The online date matching service was no easier. Emily answered the questions, but didn’t upload a photo. In the requirements box, she used the same sentence as the personal ad. When her initial matches built on the next page, she was disappointed. The ten guys offered to contact didn’t appeal. She browsed through the list of events offered in her geographic area by the company and saw a speed dating evening that was going to happen at the end of the week. Emily stared at the booking form for a full minute, considering the prospect. Then she booked a place and paid for the whole deal, the matching service, and the event, with her credit card.

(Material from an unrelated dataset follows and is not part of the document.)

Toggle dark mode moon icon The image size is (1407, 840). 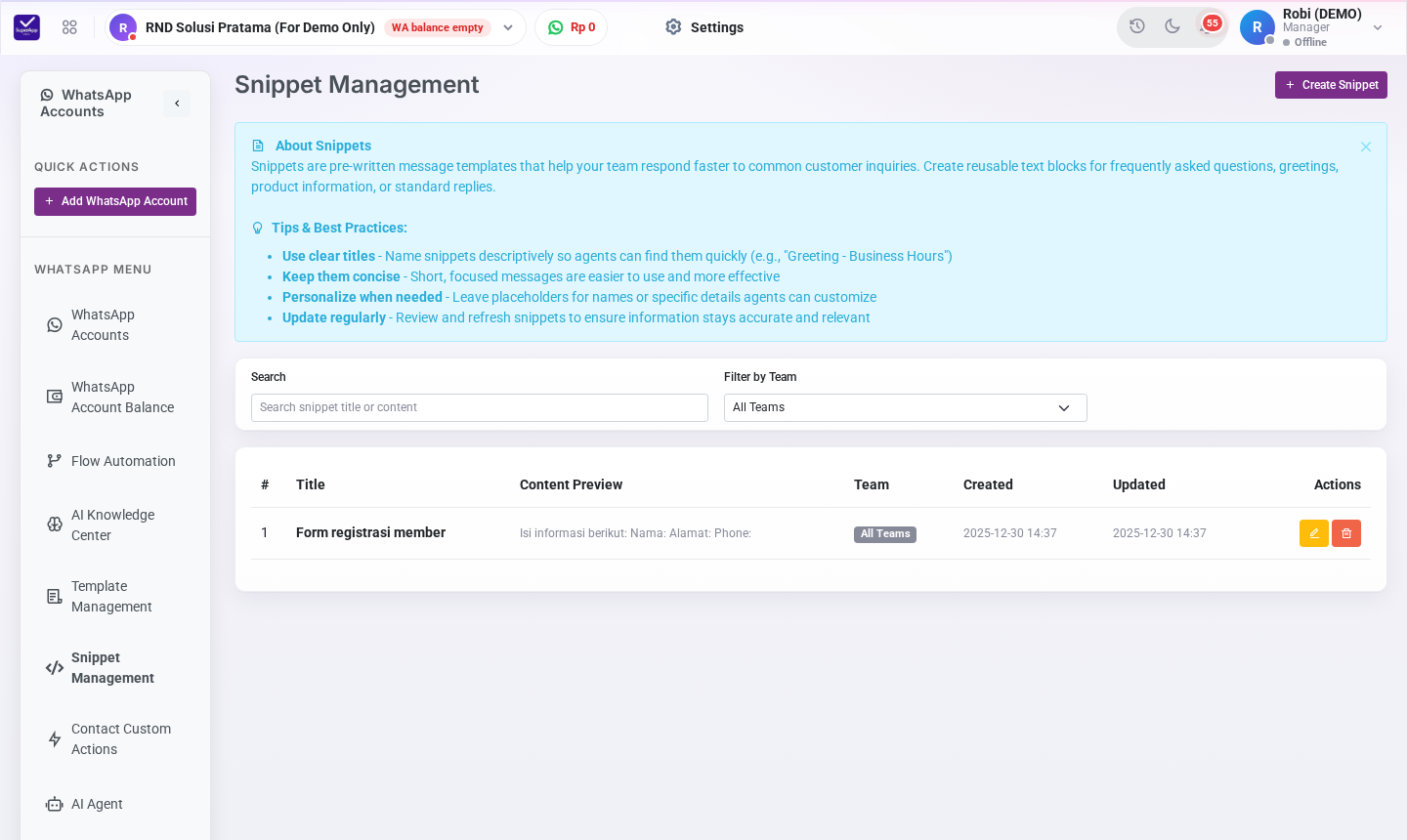coord(1172,26)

That night, Emily looked through her clothes, considering what to wear to the speed dating Friday evening, finally deciding to stay with the business suit she’d be wearing. The event started early and she’d have to go straight from work anyway. That night as she lay sleepless in bed, she wished she hadn’t gone ahead with any of it, not the personal “ad,” nor the matching service. She told herself that only desperate people used it. If the range of men already offered to her were anything to go by, it would be a waste of time. Then, as she drifted to sleep, she acknowledged she was desperate.

Chapter Two

 

The next day after work, she kicked off her high-heeled shoes at the front door and padded along to her study to check the date matching mailbox on the website. There was one reply.

“Meet me for coffee Thursday lunchtime. I’ll wait at the front of Café in the Park at one o’clock. I’m tall, dark haired, and will be wearing black.”

Emily took off the jacket of her business suit and read the message again. Café in the Park
was easy to get to from her workplace. She hadn’t too much time to worry over the meeting, since today was Wednesday. She only had to cut down an adjacent street to meet the large square of the city park. There was a pond and a big bistro café there. Lots of workers went to eat their lunch at the café or sit on the benches that lined the path through the park…so a safe enough assignation.

As she ate her evening meal, she daydreamed about the meeting, hoping the man would be attractive, intelligent, kind, and sexy.

The next day, even though she’d promised herself she wouldn’t fuss, she put on her shortest work skirt and highest heels, and instead of the tan stockings she ordinarily wore, she chose black. As she drove to work, a flutter of anticipation grew in her stomach.

The morning dragged. She began to get cold feet, but then, ten minutes before one o’clock, she put her computer to sleep, picked up her jacket from the back of her desk chair, and left her office. Emily told the receptionist she was going out for a sandwich. As she strode down the street and detoured to the park, nervousness took over. Her heart beat a little faster. By the time she approached the café, she was shaking.

There was no one outside it that matched the description in the message. Two young men in white shirts and tan chinos passed her and went into the café. Three women all in business dress talking and laughing together, waited for a fourth to join them, and then went into the café. Emily took a deep breath to steady her nerves and walked right up to the café entrance. She stood around for a few moments trying not to feel self-conscious, but it got the better of her. She retreated to a bench seat on the path a little way off from the door to the café.